Saved entries

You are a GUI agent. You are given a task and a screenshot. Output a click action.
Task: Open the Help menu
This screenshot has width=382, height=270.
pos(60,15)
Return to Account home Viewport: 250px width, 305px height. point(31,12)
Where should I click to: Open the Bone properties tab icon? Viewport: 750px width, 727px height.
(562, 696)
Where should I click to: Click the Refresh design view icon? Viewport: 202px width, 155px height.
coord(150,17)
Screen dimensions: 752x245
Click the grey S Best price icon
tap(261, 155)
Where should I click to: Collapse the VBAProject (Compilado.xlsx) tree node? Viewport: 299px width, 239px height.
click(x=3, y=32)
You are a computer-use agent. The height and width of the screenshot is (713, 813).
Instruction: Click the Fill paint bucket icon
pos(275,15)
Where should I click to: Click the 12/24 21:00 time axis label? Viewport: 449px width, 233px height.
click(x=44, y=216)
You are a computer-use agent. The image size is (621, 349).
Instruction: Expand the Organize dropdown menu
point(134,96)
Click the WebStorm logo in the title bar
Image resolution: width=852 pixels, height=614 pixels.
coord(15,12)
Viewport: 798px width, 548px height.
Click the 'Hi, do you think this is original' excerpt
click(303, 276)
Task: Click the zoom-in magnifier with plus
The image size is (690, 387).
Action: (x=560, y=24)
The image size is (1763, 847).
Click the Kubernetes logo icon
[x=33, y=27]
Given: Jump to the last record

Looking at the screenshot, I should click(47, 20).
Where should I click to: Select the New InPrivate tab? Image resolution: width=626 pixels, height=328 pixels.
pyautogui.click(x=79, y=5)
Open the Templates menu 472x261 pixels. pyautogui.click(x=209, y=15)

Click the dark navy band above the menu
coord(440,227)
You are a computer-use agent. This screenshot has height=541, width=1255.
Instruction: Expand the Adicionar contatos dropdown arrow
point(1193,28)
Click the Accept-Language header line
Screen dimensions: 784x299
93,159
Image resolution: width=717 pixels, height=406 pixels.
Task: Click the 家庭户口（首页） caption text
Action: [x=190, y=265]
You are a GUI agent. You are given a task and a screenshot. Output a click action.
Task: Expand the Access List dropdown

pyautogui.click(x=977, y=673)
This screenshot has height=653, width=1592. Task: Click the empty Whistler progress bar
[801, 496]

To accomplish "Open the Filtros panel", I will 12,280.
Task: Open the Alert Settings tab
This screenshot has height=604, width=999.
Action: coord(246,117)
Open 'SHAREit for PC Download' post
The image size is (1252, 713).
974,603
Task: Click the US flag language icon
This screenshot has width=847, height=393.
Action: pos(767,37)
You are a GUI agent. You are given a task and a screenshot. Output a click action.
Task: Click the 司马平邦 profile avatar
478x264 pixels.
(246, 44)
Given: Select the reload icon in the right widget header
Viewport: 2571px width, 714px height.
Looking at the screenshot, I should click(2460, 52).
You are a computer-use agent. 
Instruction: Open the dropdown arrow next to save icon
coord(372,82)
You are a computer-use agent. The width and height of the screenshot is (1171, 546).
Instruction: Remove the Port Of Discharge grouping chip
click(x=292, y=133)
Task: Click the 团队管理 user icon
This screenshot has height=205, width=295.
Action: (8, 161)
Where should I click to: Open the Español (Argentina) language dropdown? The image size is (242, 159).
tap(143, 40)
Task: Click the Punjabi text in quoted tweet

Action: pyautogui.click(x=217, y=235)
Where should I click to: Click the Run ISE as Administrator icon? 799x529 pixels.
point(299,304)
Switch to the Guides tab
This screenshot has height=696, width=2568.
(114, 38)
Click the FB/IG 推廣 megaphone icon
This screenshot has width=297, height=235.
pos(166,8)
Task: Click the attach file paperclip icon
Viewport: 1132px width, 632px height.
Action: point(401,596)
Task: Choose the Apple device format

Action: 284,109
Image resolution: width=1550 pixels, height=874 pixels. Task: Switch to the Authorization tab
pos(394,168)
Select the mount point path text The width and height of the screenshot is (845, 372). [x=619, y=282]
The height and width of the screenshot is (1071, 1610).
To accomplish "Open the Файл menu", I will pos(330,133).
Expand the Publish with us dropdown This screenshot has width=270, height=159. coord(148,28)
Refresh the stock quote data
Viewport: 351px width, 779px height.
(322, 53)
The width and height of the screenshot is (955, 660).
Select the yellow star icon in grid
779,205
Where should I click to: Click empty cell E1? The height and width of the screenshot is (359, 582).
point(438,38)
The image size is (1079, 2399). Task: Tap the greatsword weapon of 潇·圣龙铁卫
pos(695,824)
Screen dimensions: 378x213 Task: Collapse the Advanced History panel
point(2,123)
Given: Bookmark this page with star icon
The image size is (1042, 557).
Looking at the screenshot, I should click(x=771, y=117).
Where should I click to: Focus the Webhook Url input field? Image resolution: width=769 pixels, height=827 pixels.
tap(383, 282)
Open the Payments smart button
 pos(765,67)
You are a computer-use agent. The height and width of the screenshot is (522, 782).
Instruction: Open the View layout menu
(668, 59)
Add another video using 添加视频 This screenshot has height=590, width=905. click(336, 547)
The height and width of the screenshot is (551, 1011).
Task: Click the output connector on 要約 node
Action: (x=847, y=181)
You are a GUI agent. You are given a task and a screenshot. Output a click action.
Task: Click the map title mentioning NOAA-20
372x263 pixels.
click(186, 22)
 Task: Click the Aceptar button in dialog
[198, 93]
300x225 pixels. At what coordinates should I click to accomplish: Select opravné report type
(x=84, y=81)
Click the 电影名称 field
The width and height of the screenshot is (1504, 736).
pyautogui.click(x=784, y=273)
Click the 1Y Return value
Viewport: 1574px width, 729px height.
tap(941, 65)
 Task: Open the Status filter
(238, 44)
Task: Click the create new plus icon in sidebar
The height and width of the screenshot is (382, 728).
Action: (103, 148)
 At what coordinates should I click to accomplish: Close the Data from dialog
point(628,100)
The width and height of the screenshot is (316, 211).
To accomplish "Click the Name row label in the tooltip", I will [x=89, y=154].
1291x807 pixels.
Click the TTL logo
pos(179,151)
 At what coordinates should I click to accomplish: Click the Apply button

● **WHAT YOU WILL DO**:
Set down every entry again, word for word.

● **OUTPUT BELOW**:
You are a GUI agent. You are given a task and a screenshot. Output a click action.
Task: Open the Help menu
This screenshot has width=382, height=270.
pos(60,15)
Return to Account home Viewport: 250px width, 305px height. point(31,12)
Where should I click to: Open the Bone properties tab icon? Viewport: 750px width, 727px height.
(562, 696)
Where should I click to: Click the Refresh design view icon? Viewport: 202px width, 155px height.
coord(150,17)
Screen dimensions: 752x245
Click the grey S Best price icon
tap(261, 155)
Where should I click to: Collapse the VBAProject (Compilado.xlsx) tree node? Viewport: 299px width, 239px height.
click(x=3, y=32)
You are a computer-use agent. The height and width of the screenshot is (713, 813).
Instruction: Click the Fill paint bucket icon
pos(275,15)
Where should I click to: Click the 12/24 21:00 time axis label? Viewport: 449px width, 233px height.
click(x=44, y=216)
You are a computer-use agent. The image size is (621, 349).
Instruction: Expand the Organize dropdown menu
point(134,96)
Click the WebStorm logo in the title bar
Image resolution: width=852 pixels, height=614 pixels.
coord(15,12)
Viewport: 798px width, 548px height.
Click the 'Hi, do you think this is original' excerpt
click(303, 276)
Task: Click the zoom-in magnifier with plus
The image size is (690, 387).
Action: (x=560, y=24)
The image size is (1763, 847).
Click the Kubernetes logo icon
[x=33, y=27]
Given: Jump to the last record

Looking at the screenshot, I should click(47, 20).
Where should I click to: Select the New InPrivate tab? Image resolution: width=626 pixels, height=328 pixels.
pyautogui.click(x=79, y=5)
Open the Templates menu 472x261 pixels. pyautogui.click(x=209, y=15)

Click the dark navy band above the menu
coord(440,227)
You are a computer-use agent. This screenshot has height=541, width=1255.
Instruction: Expand the Adicionar contatos dropdown arrow
point(1193,28)
Click the Accept-Language header line
Screen dimensions: 784x299
93,159
Image resolution: width=717 pixels, height=406 pixels.
Task: Click the 家庭户口（首页） caption text
Action: [x=190, y=265]
You are a GUI agent. You are given a task and a screenshot. Output a click action.
Task: Expand the Access List dropdown

pyautogui.click(x=977, y=673)
This screenshot has height=653, width=1592. Task: Click the empty Whistler progress bar
[801, 496]

To accomplish "Open the Filtros panel", I will 12,280.
Task: Open the Alert Settings tab
This screenshot has height=604, width=999.
Action: coord(246,117)
Open 'SHAREit for PC Download' post
The image size is (1252, 713).
974,603
Task: Click the US flag language icon
This screenshot has width=847, height=393.
Action: pos(767,37)
You are a GUI agent. You are given a task and a screenshot. Output a click action.
Task: Click the 司马平邦 profile avatar
478x264 pixels.
(246, 44)
Given: Select the reload icon in the right widget header
Viewport: 2571px width, 714px height.
Looking at the screenshot, I should click(2460, 52).
You are a computer-use agent. 
Instruction: Open the dropdown arrow next to save icon
coord(372,82)
You are a computer-use agent. The width and height of the screenshot is (1171, 546).
Instruction: Remove the Port Of Discharge grouping chip
click(x=292, y=133)
Task: Click the 团队管理 user icon
This screenshot has height=205, width=295.
Action: (8, 161)
Where should I click to: Open the Español (Argentina) language dropdown? The image size is (242, 159).
tap(143, 40)
Task: Click the Punjabi text in quoted tweet

Action: pyautogui.click(x=217, y=235)
Where should I click to: Click the Run ISE as Administrator icon? 799x529 pixels.
point(299,304)
Switch to the Guides tab
This screenshot has height=696, width=2568.
(114, 38)
Click the FB/IG 推廣 megaphone icon
This screenshot has width=297, height=235.
pos(166,8)
Task: Click the attach file paperclip icon
Viewport: 1132px width, 632px height.
Action: point(401,596)
Task: Choose the Apple device format

Action: 284,109
Image resolution: width=1550 pixels, height=874 pixels. Task: Switch to the Authorization tab
pos(394,168)
Select the mount point path text The width and height of the screenshot is (845, 372). [x=619, y=282]
The height and width of the screenshot is (1071, 1610).
To accomplish "Open the Файл menu", I will pos(330,133).
Expand the Publish with us dropdown This screenshot has width=270, height=159. coord(148,28)
Refresh the stock quote data
Viewport: 351px width, 779px height.
(322, 53)
The width and height of the screenshot is (955, 660).
Select the yellow star icon in grid
779,205
Where should I click to: Click empty cell E1? The height and width of the screenshot is (359, 582).
point(438,38)
The image size is (1079, 2399). Task: Tap the greatsword weapon of 潇·圣龙铁卫
pos(695,824)
Screen dimensions: 378x213 Task: Collapse the Advanced History panel
point(2,123)
Given: Bookmark this page with star icon
The image size is (1042, 557).
Looking at the screenshot, I should click(x=771, y=117).
Where should I click to: Focus the Webhook Url input field? Image resolution: width=769 pixels, height=827 pixels.
tap(383, 282)
Open the Payments smart button
 pos(765,67)
You are a computer-use agent. The height and width of the screenshot is (522, 782).
Instruction: Open the View layout menu
(668, 59)
Add another video using 添加视频 This screenshot has height=590, width=905. click(336, 547)
The height and width of the screenshot is (551, 1011).
Task: Click the output connector on 要約 node
Action: (x=847, y=181)
You are a GUI agent. You are given a task and a screenshot. Output a click action.
Task: Click the map title mentioning NOAA-20
372x263 pixels.
click(186, 22)
 Task: Click the Aceptar button in dialog
[198, 93]
300x225 pixels. At what coordinates should I click to accomplish: Select opravné report type
(x=84, y=81)
Click the 电影名称 field
The width and height of the screenshot is (1504, 736).
pyautogui.click(x=784, y=273)
Click the 1Y Return value
Viewport: 1574px width, 729px height.
tap(941, 65)
 Task: Open the Status filter
(238, 44)
Task: Click the create new plus icon in sidebar
The height and width of the screenshot is (382, 728).
Action: (103, 148)
 At what coordinates should I click to accomplish: Close the Data from dialog
point(628,100)
The width and height of the screenshot is (316, 211).
To accomplish "Click the Name row label in the tooltip", I will [x=89, y=154].
1291x807 pixels.
Click the TTL logo
pos(179,151)
 At what coordinates should I click to accomplish: Click the Apply button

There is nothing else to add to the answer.